● Directions
The response should consist of the listing, repeated word for word.
════
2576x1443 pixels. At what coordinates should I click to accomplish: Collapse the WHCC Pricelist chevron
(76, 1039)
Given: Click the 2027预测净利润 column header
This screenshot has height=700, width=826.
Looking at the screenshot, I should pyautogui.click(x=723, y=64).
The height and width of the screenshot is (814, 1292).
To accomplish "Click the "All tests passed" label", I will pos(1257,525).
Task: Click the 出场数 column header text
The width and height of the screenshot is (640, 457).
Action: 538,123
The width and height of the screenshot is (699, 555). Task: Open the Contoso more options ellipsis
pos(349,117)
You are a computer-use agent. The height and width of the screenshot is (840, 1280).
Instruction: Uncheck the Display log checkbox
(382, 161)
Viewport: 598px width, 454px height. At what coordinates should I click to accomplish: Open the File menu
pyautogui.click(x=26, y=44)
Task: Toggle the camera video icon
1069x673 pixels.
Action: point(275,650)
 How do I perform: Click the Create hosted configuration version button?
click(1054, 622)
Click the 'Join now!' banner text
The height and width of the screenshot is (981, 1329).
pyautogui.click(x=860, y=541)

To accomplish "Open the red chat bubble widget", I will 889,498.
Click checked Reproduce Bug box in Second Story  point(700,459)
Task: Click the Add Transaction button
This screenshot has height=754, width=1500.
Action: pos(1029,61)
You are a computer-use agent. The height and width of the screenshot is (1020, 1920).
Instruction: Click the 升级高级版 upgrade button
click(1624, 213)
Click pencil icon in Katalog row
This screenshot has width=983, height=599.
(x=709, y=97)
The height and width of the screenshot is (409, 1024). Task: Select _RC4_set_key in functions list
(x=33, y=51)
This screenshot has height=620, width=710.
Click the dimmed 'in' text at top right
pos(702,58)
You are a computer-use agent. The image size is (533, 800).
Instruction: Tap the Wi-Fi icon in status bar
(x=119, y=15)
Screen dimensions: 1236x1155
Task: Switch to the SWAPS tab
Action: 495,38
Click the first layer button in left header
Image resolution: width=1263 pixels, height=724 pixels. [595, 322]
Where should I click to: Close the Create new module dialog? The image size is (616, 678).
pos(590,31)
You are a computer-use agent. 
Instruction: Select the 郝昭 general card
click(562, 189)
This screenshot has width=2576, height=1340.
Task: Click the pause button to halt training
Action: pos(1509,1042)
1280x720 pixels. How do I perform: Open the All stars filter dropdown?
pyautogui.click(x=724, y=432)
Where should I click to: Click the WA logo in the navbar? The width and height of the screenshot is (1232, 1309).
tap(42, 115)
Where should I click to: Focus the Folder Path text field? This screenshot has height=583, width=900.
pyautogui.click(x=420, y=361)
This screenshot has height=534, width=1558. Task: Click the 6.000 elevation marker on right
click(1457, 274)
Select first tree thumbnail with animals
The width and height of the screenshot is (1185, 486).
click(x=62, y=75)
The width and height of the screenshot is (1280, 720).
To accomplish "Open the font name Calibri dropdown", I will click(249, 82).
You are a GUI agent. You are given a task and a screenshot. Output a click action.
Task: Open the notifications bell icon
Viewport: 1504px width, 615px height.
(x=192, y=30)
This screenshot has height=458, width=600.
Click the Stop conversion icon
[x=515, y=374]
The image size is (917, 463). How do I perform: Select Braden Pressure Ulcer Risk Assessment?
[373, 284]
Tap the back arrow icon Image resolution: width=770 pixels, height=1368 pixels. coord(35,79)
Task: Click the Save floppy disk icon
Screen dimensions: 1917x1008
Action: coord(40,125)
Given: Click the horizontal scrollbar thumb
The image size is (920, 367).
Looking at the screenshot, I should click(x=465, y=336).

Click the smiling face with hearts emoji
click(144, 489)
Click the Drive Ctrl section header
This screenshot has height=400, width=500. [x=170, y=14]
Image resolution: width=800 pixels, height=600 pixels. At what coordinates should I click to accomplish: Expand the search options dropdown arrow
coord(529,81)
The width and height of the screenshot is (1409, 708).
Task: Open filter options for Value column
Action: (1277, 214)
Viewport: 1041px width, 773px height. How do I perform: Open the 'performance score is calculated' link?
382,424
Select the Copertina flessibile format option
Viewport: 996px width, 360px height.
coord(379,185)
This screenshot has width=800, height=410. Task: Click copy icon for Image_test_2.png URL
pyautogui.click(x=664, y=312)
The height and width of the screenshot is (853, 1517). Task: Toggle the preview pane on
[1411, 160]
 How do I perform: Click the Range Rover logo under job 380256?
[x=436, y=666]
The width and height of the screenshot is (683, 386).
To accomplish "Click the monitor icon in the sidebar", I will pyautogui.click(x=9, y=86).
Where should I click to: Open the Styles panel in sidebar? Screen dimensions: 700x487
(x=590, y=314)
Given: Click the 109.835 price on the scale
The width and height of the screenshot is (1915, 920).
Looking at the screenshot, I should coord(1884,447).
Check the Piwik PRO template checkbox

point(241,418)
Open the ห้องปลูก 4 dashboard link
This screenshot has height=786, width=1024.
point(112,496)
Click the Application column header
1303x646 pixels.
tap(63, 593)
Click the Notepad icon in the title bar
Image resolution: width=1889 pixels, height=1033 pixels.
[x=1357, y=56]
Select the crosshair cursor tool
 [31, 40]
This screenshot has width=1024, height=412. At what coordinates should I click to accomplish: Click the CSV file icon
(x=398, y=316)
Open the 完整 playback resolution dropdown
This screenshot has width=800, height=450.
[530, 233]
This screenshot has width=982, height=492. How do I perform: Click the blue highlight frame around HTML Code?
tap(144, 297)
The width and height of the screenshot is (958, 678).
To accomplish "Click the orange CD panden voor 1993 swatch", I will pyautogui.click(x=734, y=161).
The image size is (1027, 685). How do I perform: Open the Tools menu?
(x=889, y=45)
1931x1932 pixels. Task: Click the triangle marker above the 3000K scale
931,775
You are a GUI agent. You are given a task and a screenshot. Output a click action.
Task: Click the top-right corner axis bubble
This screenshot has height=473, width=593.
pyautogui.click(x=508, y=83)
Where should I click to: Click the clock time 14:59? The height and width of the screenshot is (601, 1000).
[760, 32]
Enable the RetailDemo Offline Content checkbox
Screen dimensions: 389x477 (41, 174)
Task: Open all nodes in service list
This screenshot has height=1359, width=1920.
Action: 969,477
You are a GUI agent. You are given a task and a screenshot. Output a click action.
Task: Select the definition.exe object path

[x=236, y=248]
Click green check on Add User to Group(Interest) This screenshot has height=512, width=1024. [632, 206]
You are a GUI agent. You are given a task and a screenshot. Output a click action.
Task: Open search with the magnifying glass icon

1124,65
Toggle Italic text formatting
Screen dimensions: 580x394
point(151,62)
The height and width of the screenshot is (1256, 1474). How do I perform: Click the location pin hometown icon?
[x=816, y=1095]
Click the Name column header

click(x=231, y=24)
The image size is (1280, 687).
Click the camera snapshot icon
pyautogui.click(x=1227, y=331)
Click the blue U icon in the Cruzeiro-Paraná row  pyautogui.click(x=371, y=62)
════
● Written answer
2576x1443 pixels. At what coordinates should I click to accomplish: Collapse the WHCC Pricelist chevron
(76, 1039)
Given: Click the 2027预测净利润 column header
This screenshot has height=700, width=826.
Looking at the screenshot, I should pyautogui.click(x=723, y=64).
The height and width of the screenshot is (814, 1292).
To accomplish "Click the "All tests passed" label", I will pos(1257,525).
Task: Click the 出场数 column header text
The width and height of the screenshot is (640, 457).
Action: 538,123
The width and height of the screenshot is (699, 555). Task: Open the Contoso more options ellipsis
pos(349,117)
You are a computer-use agent. The height and width of the screenshot is (840, 1280).
Instruction: Uncheck the Display log checkbox
(382, 161)
Viewport: 598px width, 454px height. At what coordinates should I click to accomplish: Open the File menu
pyautogui.click(x=26, y=44)
Task: Toggle the camera video icon
1069x673 pixels.
Action: point(275,650)
 How do I perform: Click the Create hosted configuration version button?
click(1054, 622)
Click the 'Join now!' banner text
The height and width of the screenshot is (981, 1329).
pyautogui.click(x=860, y=541)

To accomplish "Open the red chat bubble widget", I will 889,498.
Click checked Reproduce Bug box in Second Story  point(700,459)
Task: Click the Add Transaction button
This screenshot has height=754, width=1500.
Action: pos(1029,61)
You are a computer-use agent. The height and width of the screenshot is (1020, 1920).
Instruction: Click the 升级高级版 upgrade button
click(1624, 213)
Click pencil icon in Katalog row
This screenshot has width=983, height=599.
(x=709, y=97)
The height and width of the screenshot is (409, 1024). Task: Select _RC4_set_key in functions list
(x=33, y=51)
This screenshot has height=620, width=710.
Click the dimmed 'in' text at top right
pos(702,58)
You are a computer-use agent. The image size is (533, 800).
Instruction: Tap the Wi-Fi icon in status bar
(x=119, y=15)
Screen dimensions: 1236x1155
Task: Switch to the SWAPS tab
Action: 495,38
Click the first layer button in left header
Image resolution: width=1263 pixels, height=724 pixels. [595, 322]
Where should I click to: Close the Create new module dialog? The image size is (616, 678).
pos(590,31)
You are a computer-use agent. 
Instruction: Select the 郝昭 general card
click(562, 189)
This screenshot has width=2576, height=1340.
Task: Click the pause button to halt training
Action: pos(1509,1042)
1280x720 pixels. How do I perform: Open the All stars filter dropdown?
pyautogui.click(x=724, y=432)
Where should I click to: Click the WA logo in the navbar? The width and height of the screenshot is (1232, 1309).
tap(42, 115)
Where should I click to: Focus the Folder Path text field? This screenshot has height=583, width=900.
pyautogui.click(x=420, y=361)
This screenshot has height=534, width=1558. Task: Click the 6.000 elevation marker on right
click(1457, 274)
Select first tree thumbnail with animals
The width and height of the screenshot is (1185, 486).
click(x=62, y=75)
The width and height of the screenshot is (1280, 720).
To accomplish "Open the font name Calibri dropdown", I will click(249, 82).
You are a GUI agent. You are given a task and a screenshot. Output a click action.
Task: Open the notifications bell icon
Viewport: 1504px width, 615px height.
(x=192, y=30)
This screenshot has height=458, width=600.
Click the Stop conversion icon
[x=515, y=374]
The image size is (917, 463). How do I perform: Select Braden Pressure Ulcer Risk Assessment?
[373, 284]
Tap the back arrow icon Image resolution: width=770 pixels, height=1368 pixels. coord(35,79)
Task: Click the Save floppy disk icon
Screen dimensions: 1917x1008
Action: coord(40,125)
Given: Click the horizontal scrollbar thumb
The image size is (920, 367).
Looking at the screenshot, I should click(x=465, y=336).

Click the smiling face with hearts emoji
click(144, 489)
Click the Drive Ctrl section header
This screenshot has height=400, width=500. [x=170, y=14]
Image resolution: width=800 pixels, height=600 pixels. At what coordinates should I click to accomplish: Expand the search options dropdown arrow
coord(529,81)
The width and height of the screenshot is (1409, 708).
Task: Open filter options for Value column
Action: (1277, 214)
Viewport: 1041px width, 773px height. How do I perform: Open the 'performance score is calculated' link?
382,424
Select the Copertina flessibile format option
Viewport: 996px width, 360px height.
coord(379,185)
This screenshot has width=800, height=410. Task: Click copy icon for Image_test_2.png URL
pyautogui.click(x=664, y=312)
The height and width of the screenshot is (853, 1517). Task: Toggle the preview pane on
[1411, 160]
 How do I perform: Click the Range Rover logo under job 380256?
[x=436, y=666]
The width and height of the screenshot is (683, 386).
To accomplish "Click the monitor icon in the sidebar", I will pyautogui.click(x=9, y=86).
Where should I click to: Open the Styles panel in sidebar? Screen dimensions: 700x487
(x=590, y=314)
Given: Click the 109.835 price on the scale
The width and height of the screenshot is (1915, 920).
Looking at the screenshot, I should coord(1884,447).
Check the Piwik PRO template checkbox

point(241,418)
Open the ห้องปลูก 4 dashboard link
This screenshot has height=786, width=1024.
point(112,496)
Click the Application column header
1303x646 pixels.
tap(63, 593)
Click the Notepad icon in the title bar
Image resolution: width=1889 pixels, height=1033 pixels.
[x=1357, y=56]
Select the crosshair cursor tool
 [31, 40]
This screenshot has width=1024, height=412. At what coordinates should I click to accomplish: Click the CSV file icon
(x=398, y=316)
Open the 完整 playback resolution dropdown
This screenshot has width=800, height=450.
[530, 233]
This screenshot has width=982, height=492. How do I perform: Click the blue highlight frame around HTML Code?
tap(144, 297)
The width and height of the screenshot is (958, 678).
To accomplish "Click the orange CD panden voor 1993 swatch", I will pyautogui.click(x=734, y=161).
The image size is (1027, 685). How do I perform: Open the Tools menu?
(x=889, y=45)
1931x1932 pixels. Task: Click the triangle marker above the 3000K scale
931,775
You are a GUI agent. You are given a task and a screenshot. Output a click action.
Task: Click the top-right corner axis bubble
This screenshot has height=473, width=593.
pyautogui.click(x=508, y=83)
Where should I click to: Click the clock time 14:59? The height and width of the screenshot is (601, 1000).
[760, 32]
Enable the RetailDemo Offline Content checkbox
Screen dimensions: 389x477 (41, 174)
Task: Open all nodes in service list
This screenshot has height=1359, width=1920.
Action: 969,477
You are a GUI agent. You are given a task and a screenshot. Output a click action.
Task: Select the definition.exe object path

[x=236, y=248]
Click green check on Add User to Group(Interest) This screenshot has height=512, width=1024. [632, 206]
You are a GUI agent. You are given a task and a screenshot. Output a click action.
Task: Open search with the magnifying glass icon

1124,65
Toggle Italic text formatting
Screen dimensions: 580x394
point(151,62)
The height and width of the screenshot is (1256, 1474). How do I perform: Click the location pin hometown icon?
[x=816, y=1095]
Click the Name column header

click(x=231, y=24)
The image size is (1280, 687).
Click the camera snapshot icon
pyautogui.click(x=1227, y=331)
Click the blue U icon in the Cruzeiro-Paraná row  pyautogui.click(x=371, y=62)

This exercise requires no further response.